We do know that stars explode when they have exhausted their nuclear fuel. Recent evidence presented by the Dutch astronomer Jan Oort indicates that entire galaxies, composed of hundreds of billions of stars, also explode. Indeed, the Universe itself seems to have originated in what must have been the granddaddy of all explosions, the Big Bang.

But some scientists maintain that no known process can explain how planets could get enough energy to explode. Still, we have only recently learned that thermonuclear processes similar to those in a star may now be taking place in the core of the planet Jupiter; our sample of planets is just too small to generalize about what goes on in their cores. Moreover, it would be terribly presumptuous of us to assume that we already know all of the important energy-generating processes in the Universe while the largest of them all, those operating in the distant and mysterious quasars and radio galaxies, remain mysterious to us.

We are only now beginning to see the Universe as a place of constant change with a rich and varied history and as the site of a great many unique events that continue to this day. Mercury, for example, may once have been a satellite of Venus that, in the not-so-distant past, escaped. Whether or not this happened, it is clear that some event caused Venus to spin in a different direction and at a slower speed (243 Earth days per rotation) than any other planet. Both satellites of Mars and most of Jupiter's did not originate with those planets but also seem to have been captured relatively recently. Jupiter's Great Red Spot, which seems to be a gigantic permanent storm, may actually be just an eddy caused by the presence of an Earth-size "pebble" recently tossed into the turbulent Jovian atmosphere, where it floats, disrupting the flow of gases around it.
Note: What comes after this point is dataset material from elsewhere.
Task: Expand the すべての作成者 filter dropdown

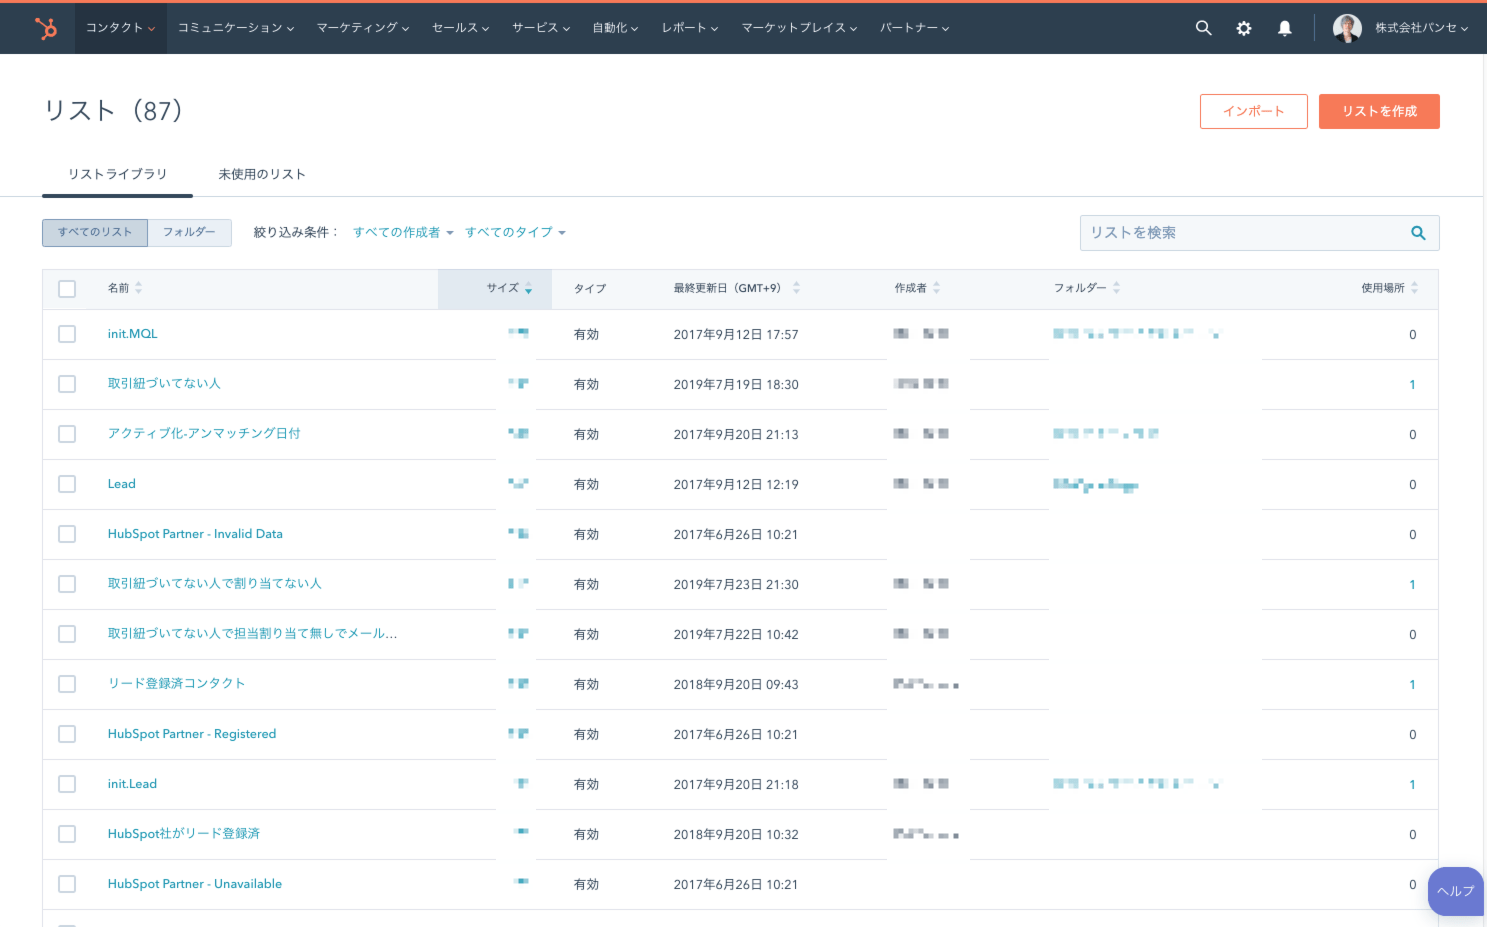Action: pyautogui.click(x=403, y=233)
Saturn's rings could be yet another example of the solar system's dynamism. Were they once a satellite that broke apart? And what of Uranus' recently discovered rings, entirely different from Saturn's in appearance and behavior? What event tilted Uranus on its side? What disrupted the existing satellites of Neptune? Could the planet Pluto be an escaped satellite of Neptune? If so, how did Pluto get its own satellite? Where did the newly discovered minor planet Chiron, whose unstable orbit crosses those of Saturn and Uranus, come from?

Perhaps the breakup of a giant planet 4 million years ago is merely the most recent and most readily reconstructed of a long series of remarkable events.
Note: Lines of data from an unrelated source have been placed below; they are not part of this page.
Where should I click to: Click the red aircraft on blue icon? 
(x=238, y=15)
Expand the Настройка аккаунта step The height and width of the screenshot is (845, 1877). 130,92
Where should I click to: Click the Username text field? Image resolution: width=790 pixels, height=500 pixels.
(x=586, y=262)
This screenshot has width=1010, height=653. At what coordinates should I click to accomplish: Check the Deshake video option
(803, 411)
Finally, we cannot help but look and wonder at one puzzling juxtaposition of astronomical and human events: is it only a coincidence that humanity felt its early stirrings at about the time of the great explosion? While we must of necessity depart here from the sound scientific reasoning we have so far been using and venture into the realms of speculation and even guesswork, our venture seems worth the risks. For it is always stimulating to speculate about the roots of our species.
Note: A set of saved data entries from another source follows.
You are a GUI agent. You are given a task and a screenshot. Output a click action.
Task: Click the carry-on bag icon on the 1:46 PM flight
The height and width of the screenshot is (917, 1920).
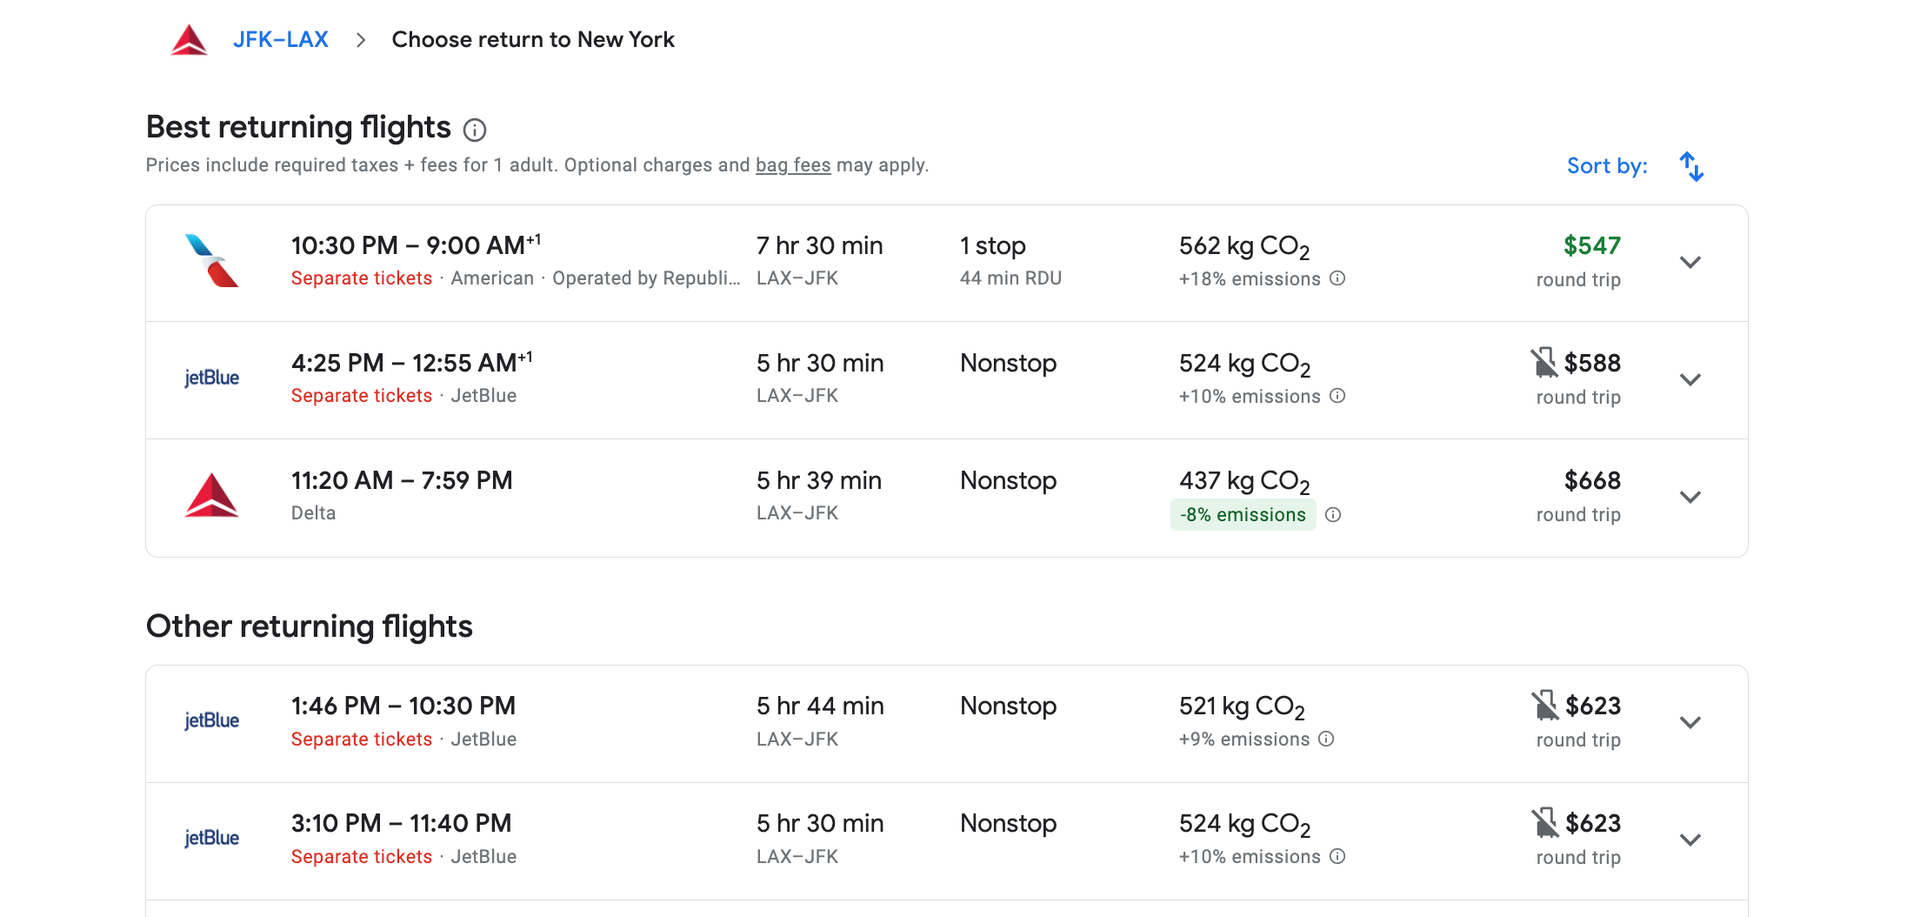(1544, 704)
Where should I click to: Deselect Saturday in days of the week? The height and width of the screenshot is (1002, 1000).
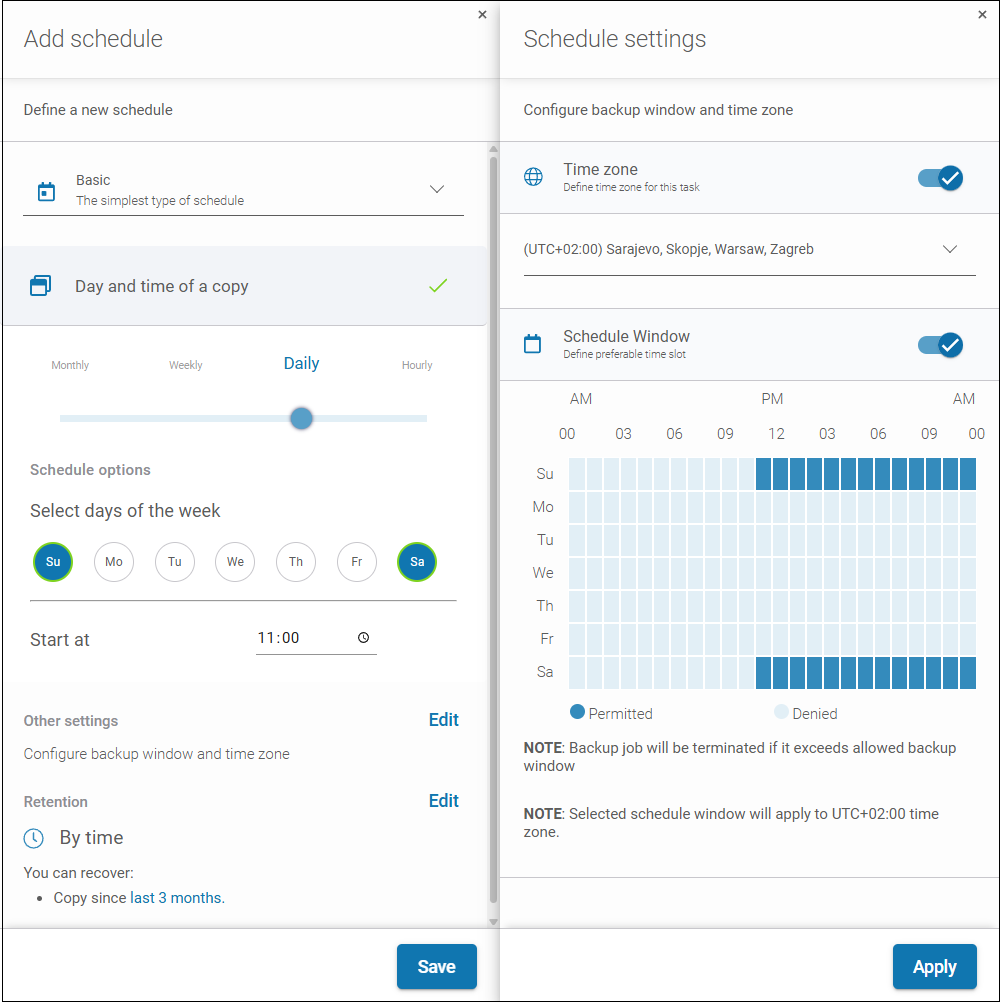pyautogui.click(x=417, y=562)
The connection between man and the explosion may have been passive; extra cosmic radiation reaching Earth may have speeded up evolution, or some natural enemy of the primates may have been killed off.
We even have evidence that water and oxygen,
substances necessary for life, existed on the missing planet.
Perhaps the connection was a more active one-life may have come from the missing planet. From comets, we know that water was present in abundance. Also, tektites, which are so abundant on Earth but may have originated elsewhere, consist of melted glassy condensations of sedimentary Earth-like material. With an internal heat source and the proper type of atmosphere, temperatures could have been very mild on the planet. And, based on other properties of meteorites, we know for sure that oxygen was abundant in the planet's atmosphere. Most significantly, cells that might have biological significance have been found in certain meteorites that presumably were once part of the planet.

As science progresses we will eventually unravel the mystery of our origins, and the solution will come sooner if our minds are prepared to accept the truth when it is found, however fantastic it may be. If we are guided by our reason and our scientific method, if we let the Universe describe its wonders to us, rather than telling it how it ought to be, then we will soon come to the answers we seek, perhaps even within our own lifetimes.